* Task description *
Output the data in full. Keep every entry exactly as written.
——————
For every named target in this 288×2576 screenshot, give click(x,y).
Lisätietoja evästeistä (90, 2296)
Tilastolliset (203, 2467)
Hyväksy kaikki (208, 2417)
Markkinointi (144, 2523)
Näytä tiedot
——————
* Result below *
For every named target in this 288×2576 screenshot, give click(x,y).
Lisätietoja evästeistä (90, 2296)
Tilastolliset (203, 2467)
Hyväksy kaikki (208, 2417)
Markkinointi (144, 2523)
Näytä tiedot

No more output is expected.